Direction — Resume the article about the College of Law and Management teaching and learning prizes, continuing from its last sentence.

Quoted passage —
━━━━━━━━━━━━━━━━

Dr Aradhna Arbee with College of Law and Management Studies Dean of Teaching and Learning Professor Kriben Pillay.

For their contribution to excellence in Teaching and Learning, College of Law and Management academics Dr Aradhna Arbee, Dr Karen Bargate and Dr Josue Mbonigaba were received top honours for their research articles.

The prizes which include R10 000 for first place, R5 000 for second place and R3 000 for third place were awarded by the College Teaching and Learning Office in recognition of academics who are publishing or have published outstanding articles which will be featured in a Teaching and Learning compilation due to be published later this year.

“The Writing Centre: A site for discursive dialogue in management studies” was the title of Arbee’s article co-authoured with Mr Michael Samuel which won first place. The article was published in the South African Journal of Higher Education explores aspects of academic literacy development in Higher Education, in the disciplinary context of management studies. Specifically, it examines the effect of Writing Place support on Marketing students’ academic performance, focusing on a specific assessment task over a six-year period.

‘Over the period of the study, Writing Place users were found to perform significantly and consistently better than non-users. Implications of the findings, including issues around the role of collaboration between disciplinary and Writing Centre staff in developing graduates with the requisite disciplinary discursive practices, are considered,’ explained Arbee.

Arbee plans to use the prize money for a follow up study to this article that she is currently working on.

‘The study aims to explore factors underpinning students’ usage and non-usage of the Writing Place. Another project that I am currently busy with, also in the broad area of academic literacy development, looks at the use of infographics in Marketing education,’ she said.

Second place winner, Bargate’s article is titled: “Towards a model of teaching and learning in a Managerial Accounting and Financial Management writing-intensive tutorial programme”.

Third place went to Mbonigaba for his article titled: “Exploring the Reliability of Self-assessment and Peer-assessment in Oral Presentations in Economics: A sample of Postgraduate Students at a South African University”. The article explores whether asking students to assess their peers’ work would improve their work effort and their own understanding of what is required.

‘The research article related to my classroom practice in the course: Economics of Health Care, in which I always strive to change teaching methods in a drive to provide the best possible services to students. Receiving this prize sent a message that my continuous efforts in searching for the best ways of teaching, in line with one of UKZN’s vision, are not in vain,’ he said.

Continuing on his contribution to teaching and learning, Mbonigaba’s article titled: “Multiple-choice questions and written questions matched according to levels of cognitive ability in an applied course: Evidence and practical implications”, is forthcoming in Africa Education Review. Mbonigaba is currently working on another article titled: “Problem-based Learning among Postgraduate Students in Economics” for future publication.

I felt happy when I learnt that my research article “Exploring the Reliability of Self-assessment and Peer-assessment in Oral Presentations in Economics: A sample of Postgraduate Students at a South African University” was recognised and awarded as a third best article at the College Research Day. The research article related to my classroom practice in the course: Economics of Health Care, in which I always strive to change teaching methods in a drive to provide the best possible services to students.

━━━━━━━━━━━━━━━━

Provided data —
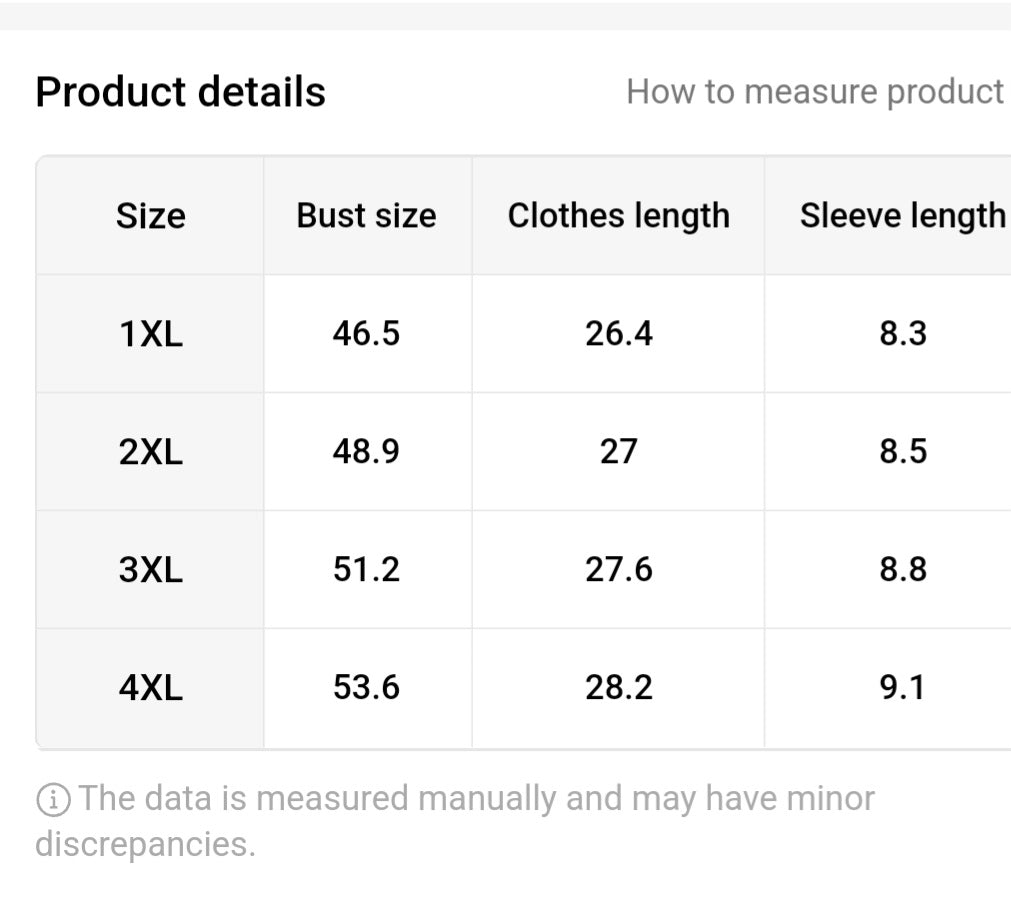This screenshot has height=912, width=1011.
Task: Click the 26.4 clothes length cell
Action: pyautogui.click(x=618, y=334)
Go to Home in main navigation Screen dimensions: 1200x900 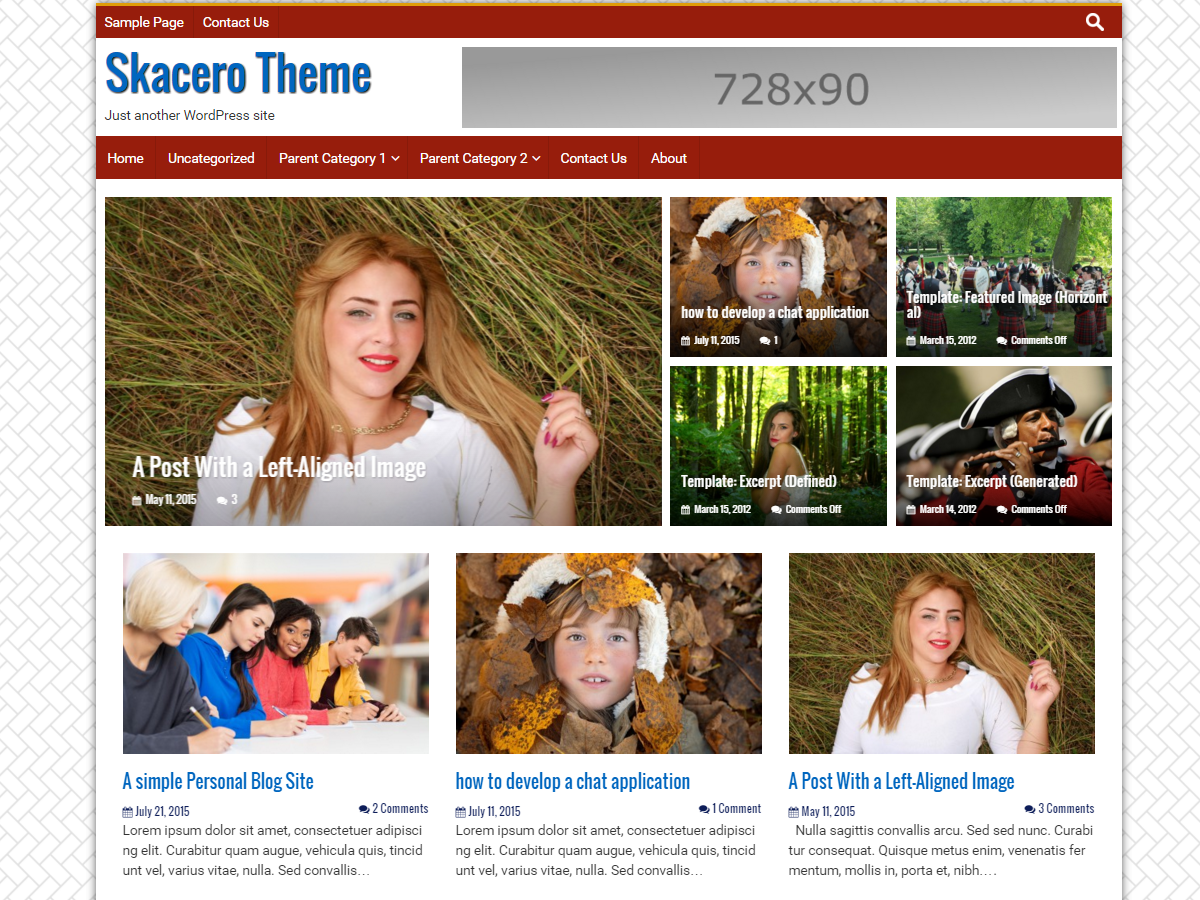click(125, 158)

━━━━━━━━━━━━━━━━

Output for this exercise —
The literature has pointed out self-assessment and peer-assessment as good methods of teaching and assessment in Higher Education. In this article, I was exploring whether asking students to assess their peers’ work would improve their work effort and their own understanding of what is required. I was also motivated by the need to see whether the practice can be recommended to colleagues as one of the teaching tools.

The past race relations in South Africa, which might imply perceived negative connections among different race groups in the class, made this class experiment to be different from other experiments in the past, where non-race based connections among students have been reported to influence the peer-assessment outcomes elsewhere. The exercise sought therefore to explore the extent to which students would be fair if they were to allocate marks to fellow students and the extent to which they would be honest in their own self-assessment.

This teaching practice covered a small component of the course, the oral presentation, to avoid basing an experimental method on a significant component of the course. While peer-assessment marks agreed in ranking pattern with the lecturer’s marks overall, self-and peer-assessment marks were biased in an undiscernible pattern in each of the racial groups making up the sample. These results implied that caution should be exercised in using these assessments for marks especially in contexts where there are perceived intra-class negative connections.

Receiving this prize sent a message that my continuous efforts in searching for the best ways of teaching, in line with one of UKZN vision, are not in vain. Another piece of work that reflects my continuous effort in teaching improvement, “Multiple-choice questions and written questions matched according to levels of cognitive ability in an applied course: Evidence and practical implications”, is forthcoming in Africa Education Review. I am currently working on “Problem-based Learning among Postgraduate Students in Economics”, another research effort into teaching and learning to improve my practice. I am confident that these research efforts will be also rewarding in the future.